- _Written request_: Copy the passage of the shoulder fitness article starting at "Coach Jeff’s Quick" and ending at "to overuse injuries.", renaming "deltoids" to "delts" throughout.

- _Document text_:
-*-

Shoulder strength is a key element for every serious paddler. How do we use them? How do we protect our shoulders from the rigors of paddling? In this month’s SUP Fitness and Nutrition article, Coach Jeff offers us an overview of the anatomy of the shoulder and three exercises to strengthen each of the shoulder’s ‘heads’. Plus, more great tips on recovery strategy and nutrition for another great month of winter paddling ahead! Thanks, Coach Jeff!
SUP Fitness: Using our Shoulders … Properly
In this month’s stand up paddle fitness article, we will focus on shoulder strength, an oft forgotten and critical element for paddling. Strong and balanced shoulders act as the stabilizing and driving force between your upper back and your arms. Strong shoulders increase the amount of power you put into each paddle stroke or carved bottom turn (when using your SUP paddle) when surfing. They also reduce your risk of injury. It goes without saying that strong shoulders will fill out your rash guard or wetsuit to give it the appearance of a padded jacket in an 80’s MTV video. (Duran Duran, anyone?)
Coach Jeff’s Quick Tips on Shoulder Anatomy for Paddle Fitness
Your shoulders, or deltoids, are made up of three heads: The Anterior head in front, the Medial head on the side and the Posterior head in the rear. Stand up paddle athletes should strive for a balance of all three because imbalances can lead to injuries including impingement and rotator cuff strains or tears. In this article, we will discuss three different shoulder exercises to address all three heads of the shoulder. As always, proper form is critical as the shoulders, being a smaller muscle group are susceptible to overuse injuries.
Power the Shoulders: Rear Deltoid Raises
You can use two dumbbells, kettlebells or weight plates to perform this exercise. It is important that you begin using light weights so as to keep proper form and prevent injury. Even 2.5 lb. dumbbells will fatigue you if the exercise is done properly. Grasp the weights, hinge at the waist slightly, and keep a slight arch in your lower back.

-*-

- _Listed entries_:
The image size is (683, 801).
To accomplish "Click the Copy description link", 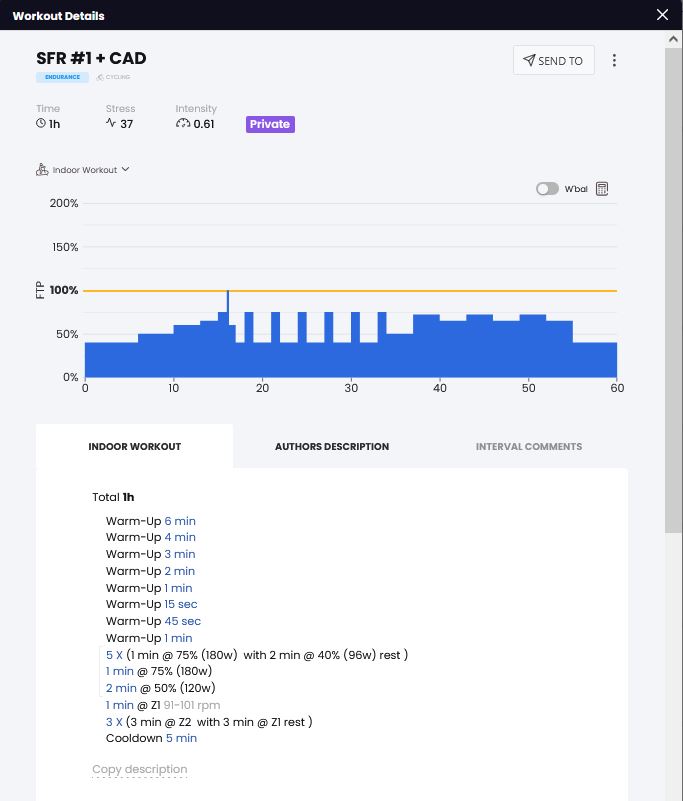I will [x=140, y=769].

-*-

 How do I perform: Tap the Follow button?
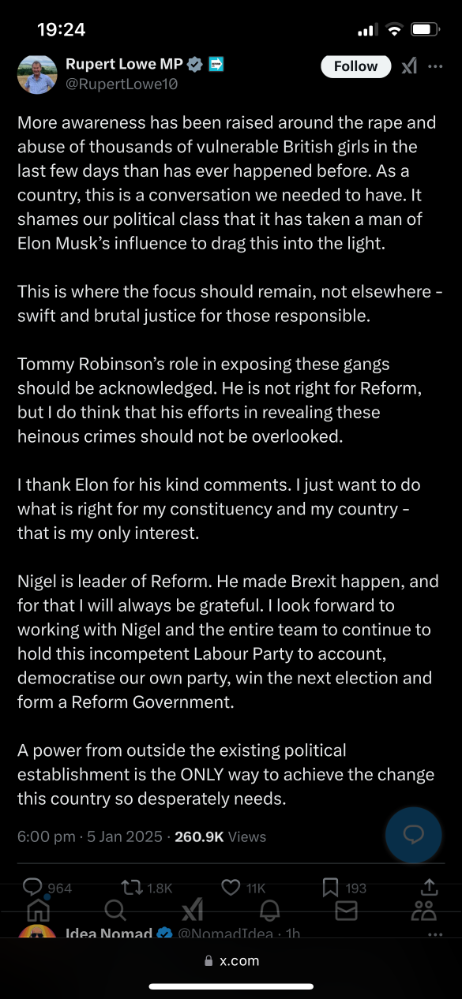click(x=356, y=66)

-*-

- _Reply_:
Coach Jeff’s Quick Tips on Shoulder Anatomy for Paddle Fitness
Your shoulders, or delts, are made up of three heads: The Anterior head in front, the Medial head on the side and the Posterior head in the rear. Stand up paddle athletes should strive for a balance of all three because imbalances can lead to injuries including impingement and rotator cuff strains or tears. In this article, we will discuss three different shoulder exercises to address all three heads of the shoulder. As always, proper form is critical as the shoulders, being a smaller muscle group are susceptible to overuse injuries.